We had mentioned the lord of the manor as we crossed the common, and the notice- board brought him once more to the old man's mind.

"Poor gentleman!" he said, pointing to the board as though it was the lord of the manor himself standing there, "I shouldn't like to have had the trouble he's had on my shoulders."

"Indeed?" I said interrogatively.

"Well, you see, sir," he continued, instinctively lowering his voice to a confidential impressiveness, "he married an actress; a noble lady too she was, a fine dashing merry lady as ever you saw. All went well for a time, and then it suddenly got whispered about that she and the village schoolmaster were meeting each other at nights, in the meadow-bottom at the end of her own park. It lies over that way,--I could take you to the very place. The schoolmaster was a noble-looking young man too, a devil-me-care blade of a fellow, with a turn for poetry, they said, and a merry man too, and much in request for a song at The Moonrakers of an evening. Many 's the night I've heard the windows rattling with the good company gathered round him. Yes, he was a noble-looking man, a noble-looking man," he repeated wistfully, and with an evident sympathy for the lovers which, I need hardly say, won my heart.

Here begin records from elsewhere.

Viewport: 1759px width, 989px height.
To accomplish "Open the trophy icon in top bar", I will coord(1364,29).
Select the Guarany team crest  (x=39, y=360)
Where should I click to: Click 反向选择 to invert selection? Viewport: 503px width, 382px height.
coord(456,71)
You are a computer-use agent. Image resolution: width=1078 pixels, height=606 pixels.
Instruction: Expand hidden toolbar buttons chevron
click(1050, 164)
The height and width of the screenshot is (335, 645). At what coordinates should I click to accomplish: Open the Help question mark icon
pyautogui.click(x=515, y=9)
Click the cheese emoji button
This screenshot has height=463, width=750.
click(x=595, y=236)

"But how, I wonder, did they come to know each other?" I interrupted, anxious to learn all I could, even if I had to ask stupid questions to learn it.

"Well, of course, no one can say how these things come about. She was the lady of the manor and the patroness of his school; and then, as I say, he was a very noble-looking man, and probably took her fancy; and, sir, whenever some women set their hearts on a man there's no stopping them. Have him they will, whatever happens. They can't help it, poor things! It's just a freak of nature."

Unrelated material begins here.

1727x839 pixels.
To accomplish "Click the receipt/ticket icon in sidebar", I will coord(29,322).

"Well, and how was it found out?" I again jogged him.

"One of Sir William's keepers played the spy on them. He spread it all over the place how he had seen them on moonlight nights sitting together in the dingle, drinking champagne, and laughing and talking as merry as you please; and, of course, it came in time to Sir William--"

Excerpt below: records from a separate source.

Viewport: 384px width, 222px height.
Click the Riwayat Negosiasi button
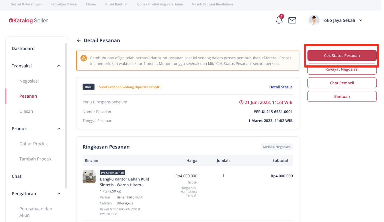pyautogui.click(x=342, y=69)
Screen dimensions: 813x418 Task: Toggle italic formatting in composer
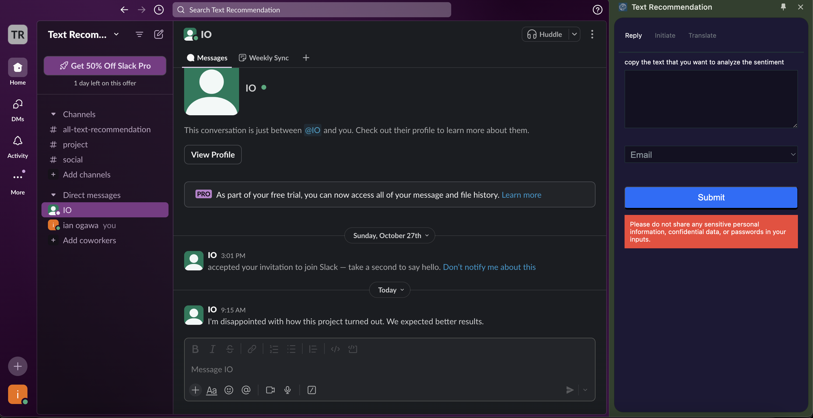tap(212, 349)
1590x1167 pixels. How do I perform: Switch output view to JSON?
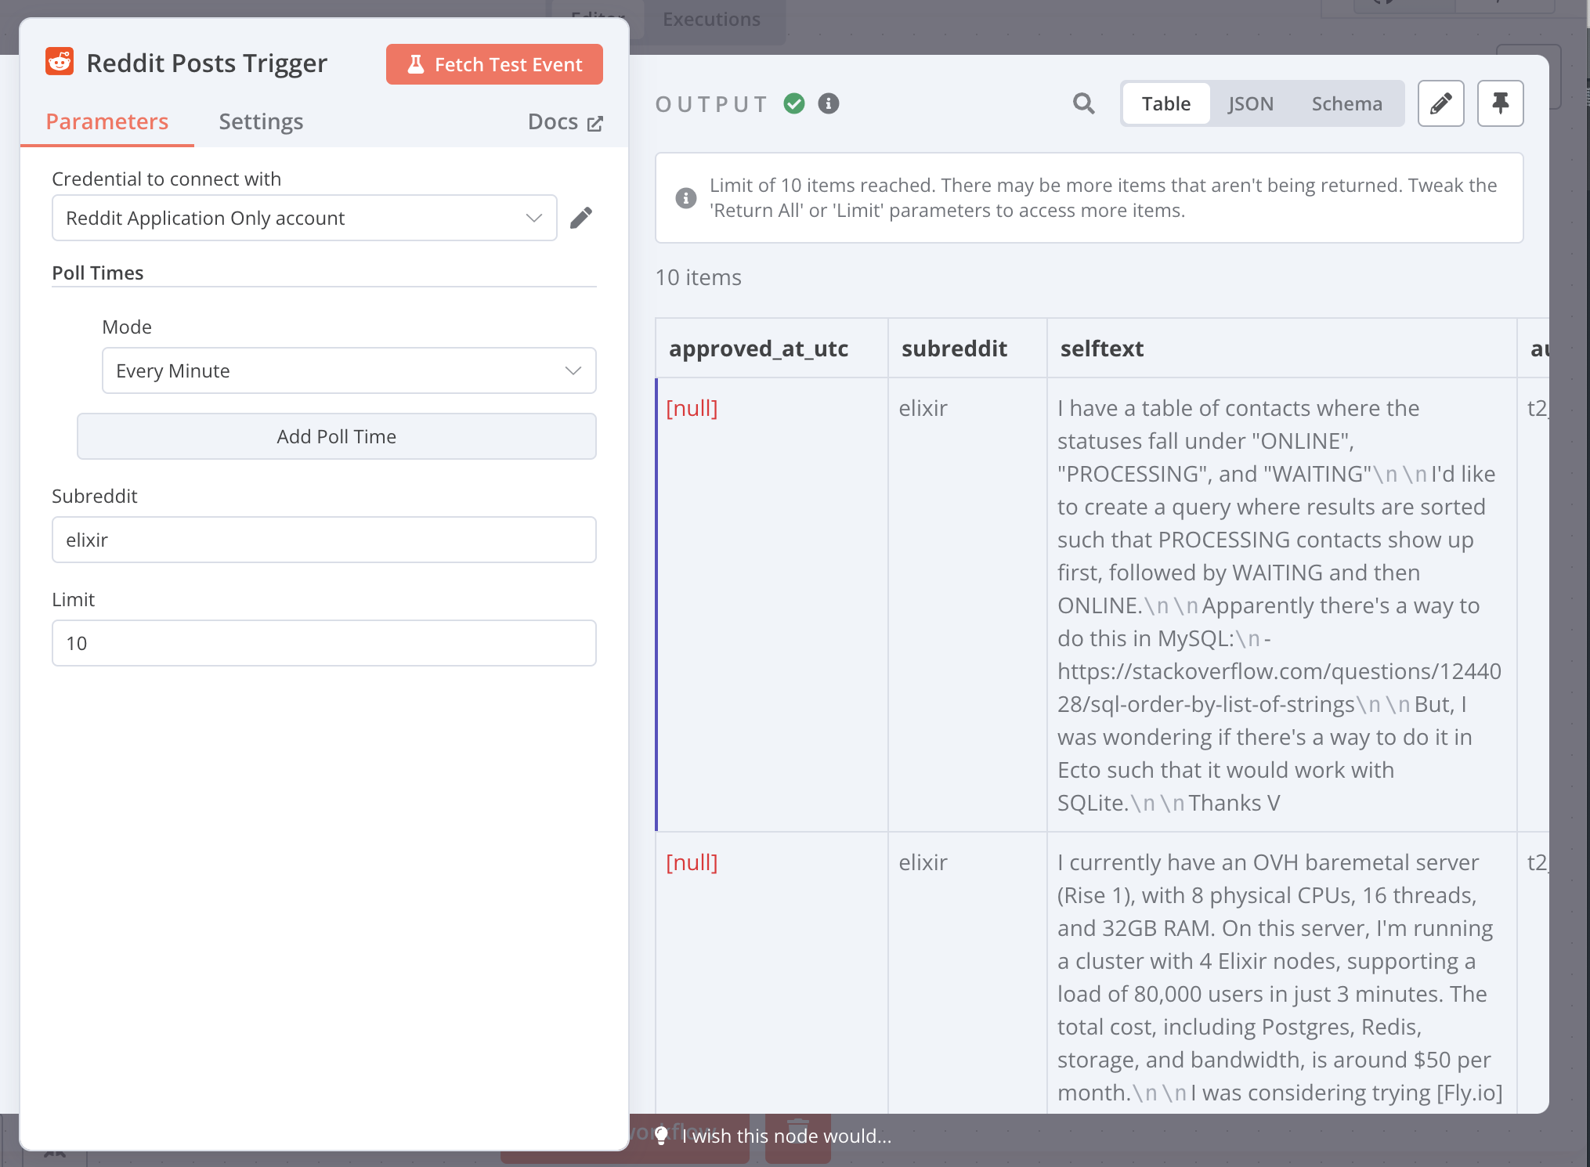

"You see that green lane there," he broke off, pointing to a romantic path winding along the heath side; "it was along there he used to go of a night to meet her after every one was in bed; and when it all came out there was a regular cartload of bottles found there. The squire had them all broken up, but the pieces are there to this day.

"Yes," he again proceeded, "it hit Sir William very hard. He's never been the same man since."

I am afraid that my sympathies were less with Sir William than better regulated sympathies would have been. I confess that my imagination was more occupied with that picture of the two lovers making merry together in the moonlit dingle.

Is it not, indeed, a fascinating little story, with its piquant contrasts and its wild love-at-all-costs? And how many such stories are hidden about the country, lying carelessly in rustic memories, if one only knew where to find them!

At this point my companion left me, and I--well, I confess that I retraced my steps to the common and rambled up that green lane, along which the romantic schoolmaster used to steal in the moonlight to the warm arms of his love. How eagerly he had trodden the very turf I was treading,--we never know at what moment we are treading sacred earth! But for that old man, I had passed along this path without a thrill. Had I not but an hour ago stood upon this very common, vainly, so it seemed, invoking the spirits of passion and romance, and the grim old common had never made a sign. And now I stood in the very dingle where they had so often and so wildly met; and it was all gone, quite gone away for ever. The hours that had seemed so real, the kisses that had seemed like to last for ever, the vows, the tears, all now as if they had never been, gone on the four winds, lost in the abysses of time and space.

And to think of all the thousands and thousands of lovers who had loved no less wildly and tenderly, made sweet these lanes with their vows, made green these meadows with their feet; and they, too, all gone, their bright eyes fallen to dust, their sweet voices for ever put to silence.

To which I would add, for the benefit of the profane, that I sought in vain for those broken bottles.